Once a week, a file is generated to an onprem folder. My pipeline pulls from that onprem file to blob storage, then from blob to blob, during this part the pipeline filters my data goes to sql. Problem is, when it gets filtered the modified date changes and all the files in the blob storage are pulled rather than the one that got originally pulled for that week. I have attached images of my pipeline and the onprem files and what I filter for.
Instead of trying to proceed with last modified date of the file, you can proceed using file name instead.
Since you have date (yyyyddMM format) in the filename itself, you can dynamically create the filename and check if this file is present in the filtered files list or not.
Look at the following demonstration. Let's say I have the following 2 files as my filtered files. I used Get metadata
activity (child items) on the blob storage.
set variable
activity (variable name is file_name_required
).@concat('SalesWeekly_',formatDateTime(utcnow(),'yyyyddMM'),'.csv')

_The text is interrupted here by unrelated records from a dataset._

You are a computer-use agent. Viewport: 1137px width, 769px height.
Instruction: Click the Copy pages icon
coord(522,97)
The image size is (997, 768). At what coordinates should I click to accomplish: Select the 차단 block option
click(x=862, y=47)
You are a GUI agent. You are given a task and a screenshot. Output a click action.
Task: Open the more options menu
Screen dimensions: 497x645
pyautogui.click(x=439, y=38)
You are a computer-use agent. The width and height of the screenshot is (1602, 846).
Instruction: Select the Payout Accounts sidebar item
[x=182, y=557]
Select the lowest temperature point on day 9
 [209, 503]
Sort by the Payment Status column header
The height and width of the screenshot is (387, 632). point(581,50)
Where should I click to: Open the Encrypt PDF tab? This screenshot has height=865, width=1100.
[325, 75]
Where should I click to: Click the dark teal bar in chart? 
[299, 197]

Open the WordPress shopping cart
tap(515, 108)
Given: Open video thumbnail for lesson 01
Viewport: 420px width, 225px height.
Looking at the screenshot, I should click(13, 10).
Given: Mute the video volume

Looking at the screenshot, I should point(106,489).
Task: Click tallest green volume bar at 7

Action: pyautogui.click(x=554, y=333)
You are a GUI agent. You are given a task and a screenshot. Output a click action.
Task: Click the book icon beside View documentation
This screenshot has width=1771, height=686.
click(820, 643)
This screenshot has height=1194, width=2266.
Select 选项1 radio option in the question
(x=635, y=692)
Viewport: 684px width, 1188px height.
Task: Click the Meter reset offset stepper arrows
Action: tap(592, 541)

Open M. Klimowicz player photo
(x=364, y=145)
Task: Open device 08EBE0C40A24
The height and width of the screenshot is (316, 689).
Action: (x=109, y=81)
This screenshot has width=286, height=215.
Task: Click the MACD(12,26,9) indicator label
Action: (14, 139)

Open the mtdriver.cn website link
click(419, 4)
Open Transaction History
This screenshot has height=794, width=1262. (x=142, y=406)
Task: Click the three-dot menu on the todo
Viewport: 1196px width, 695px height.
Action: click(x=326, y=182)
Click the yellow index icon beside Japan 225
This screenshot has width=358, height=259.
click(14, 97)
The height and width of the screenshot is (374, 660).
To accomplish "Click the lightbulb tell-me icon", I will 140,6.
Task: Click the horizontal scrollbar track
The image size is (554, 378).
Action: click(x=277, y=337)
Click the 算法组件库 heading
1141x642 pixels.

Now, create an array containing all the filenames returned by our get metadata
activity. The for each
activity items value is given as @activity('Get Metadata1').output.childItems
.
Inside this, use an append variable activity with value as @item().name
.
if condition
activtiy with the following dynamic content.@contains(variables('files_names'),variables('file_name_required'))
The following are reference images of the output flow.
I have used wait
for demo here. You can replace it with copy activity (from blob to SQL) in True
case. If you don't want to insert when current week file is missing, then leave the false case empty.